- Selected text
Re: Histogram diff, libgit2 enhancement, libgit2 => git merge (GSOC)

Jonathan Nieder <jrnieder@xxxxxxxxx> · Sun, 20 Mar 2011 20:27:08 -0500

Hi,

Vicent Marti wrote:

> Merging libgit2 into upstream Git is a scary as fuck task. Somebody
> put it up on the Wiki ideas page, but that was not me

Cc-ing Ram (who added it), in case he has anything to add.

> -- I'm
> personally doubtful of anybody succeeding on doing that project during
> the SoC,

I agree there --- it is a huge task.  But maybe it could inspire
someone to come up with a smaller task.  One long-term goal might be
to get libgit2 and core git to share revision walking APIs; a baby
step towards that would be a proof-of-concept patch to share object
access APIs.

If someone wants to work on this, I'd be glad to talk over what would
be needed to make a realistic proposal.

> so I have very little interest on mentoring the task.

That's okay, of course.  What's probably important for people
considering this project is: would you be willing to answer questions
and consider patches from a person working on this?  That is, do you
consider the goal even worthwhile?

I am probably not the best person to mentor this but if no one else
wants to then I would be interested.

> Here's what's going on: The Git code base is hairy and not that well
> documented, so you're gonna need to study that quite a bit. I like to
> think that the libgit2 code base is not hairy, and is pretty well
> documented (I'm an optimistic guy), but you're still going to need
> quite a bit of research to understand the whole architecture before
> you can actually merge anything into Git.

Like the Linux kernel, the git codebase does not have many comments
alongside the code, it is true.  But it is actually incredibly well
documented in my experience.  The best documentation is in the
history.  In addition to that, there is some API documentation in
Documentation/technical.

A good place to start is the initial commit e83c516 (Initial revision
of "git", the information manager from hell, 2005-04-07).  The
architecture described therein is very simple and still exists today
with few changes.

- Extracted entries
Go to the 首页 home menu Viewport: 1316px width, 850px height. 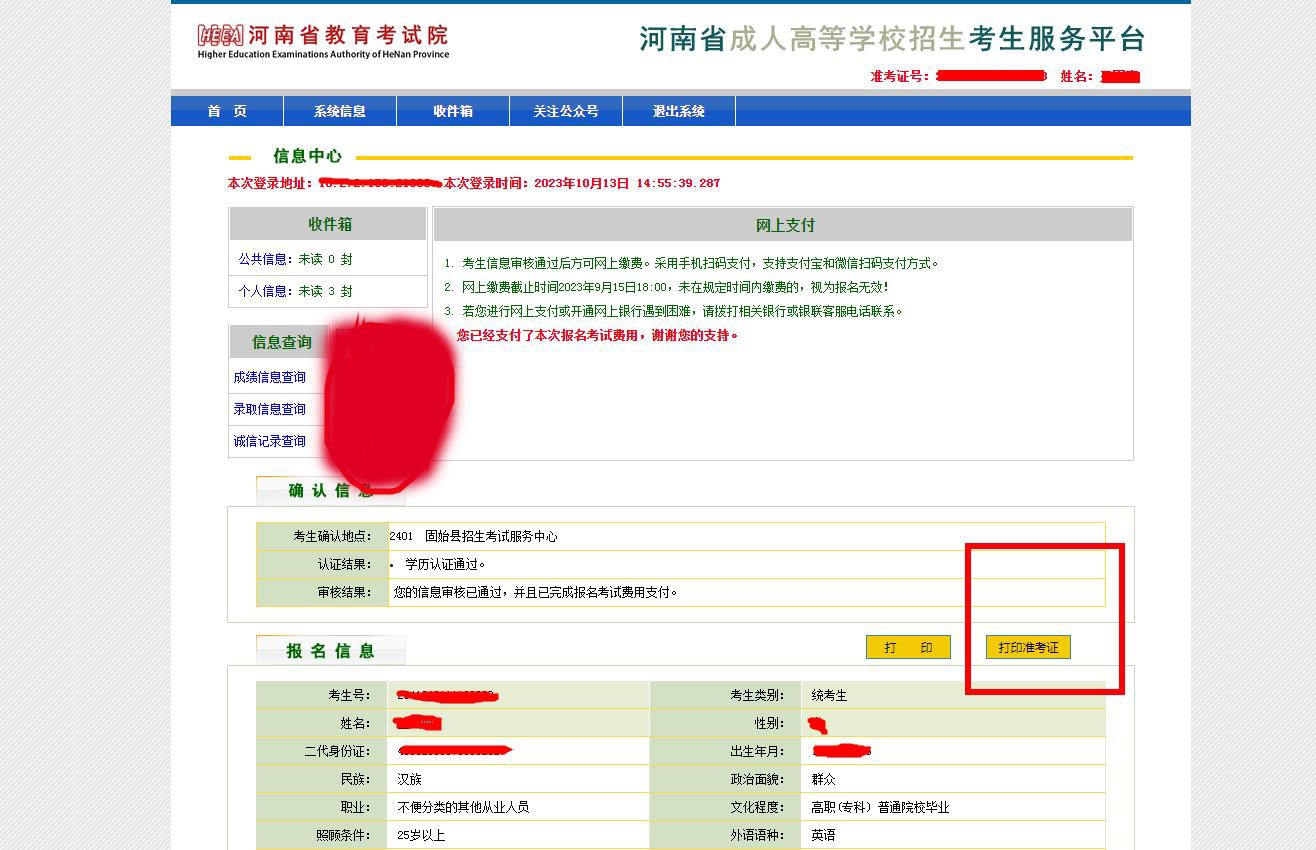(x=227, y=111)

...

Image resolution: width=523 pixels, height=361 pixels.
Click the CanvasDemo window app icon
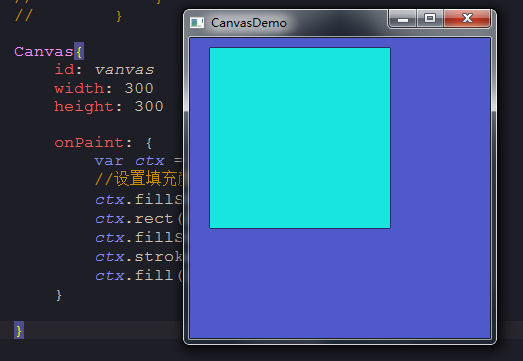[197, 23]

...

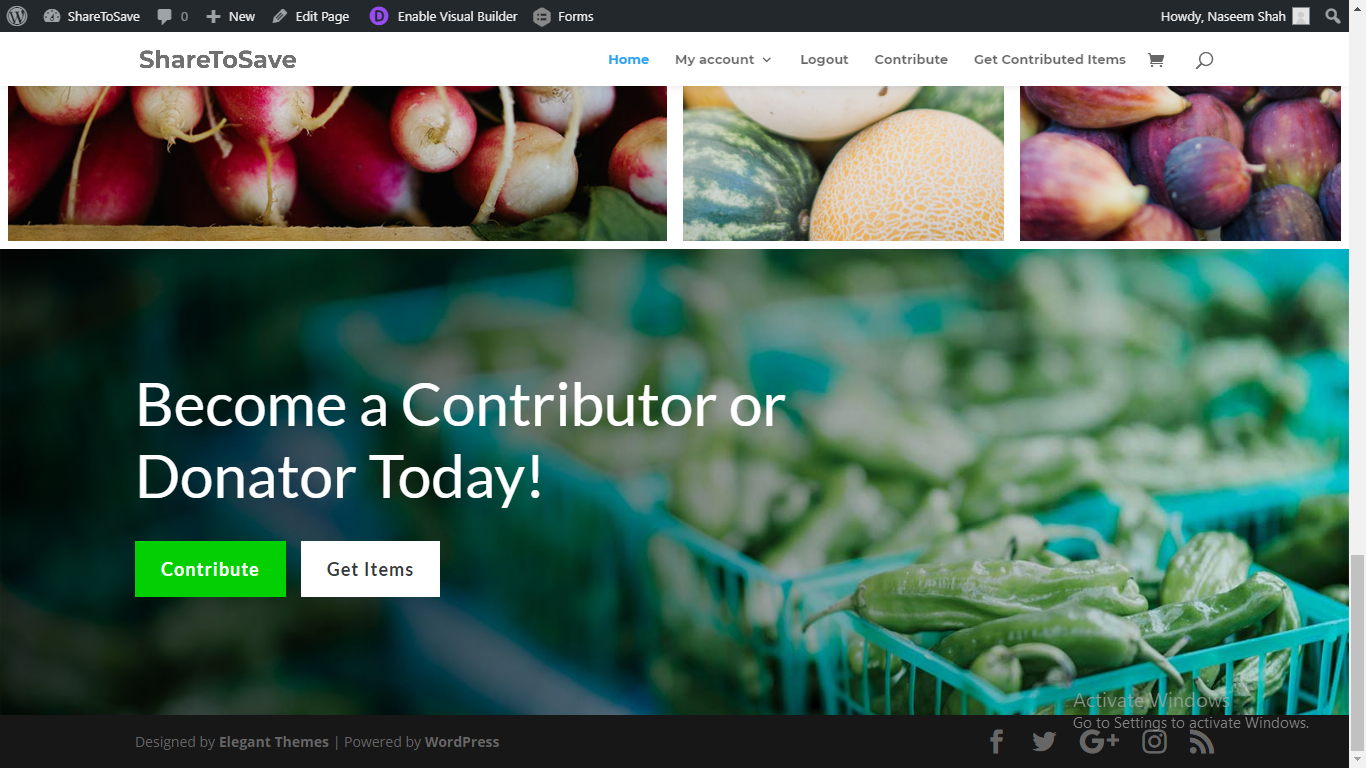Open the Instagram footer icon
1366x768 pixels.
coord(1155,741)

- Given task
Update everything from "Like the Linux" down to "Documentation/technical." in the libgit2 reply above, with "commit log" in place of "history".

- Task solution
Like the Linux kernel, the git codebase does not have many comments
alongside the code, it is true.  But it is actually incredibly well
documented in my experience.  The best documentation is in the
commit log.  In addition to that, there is some API documentation in
Documentation/technical.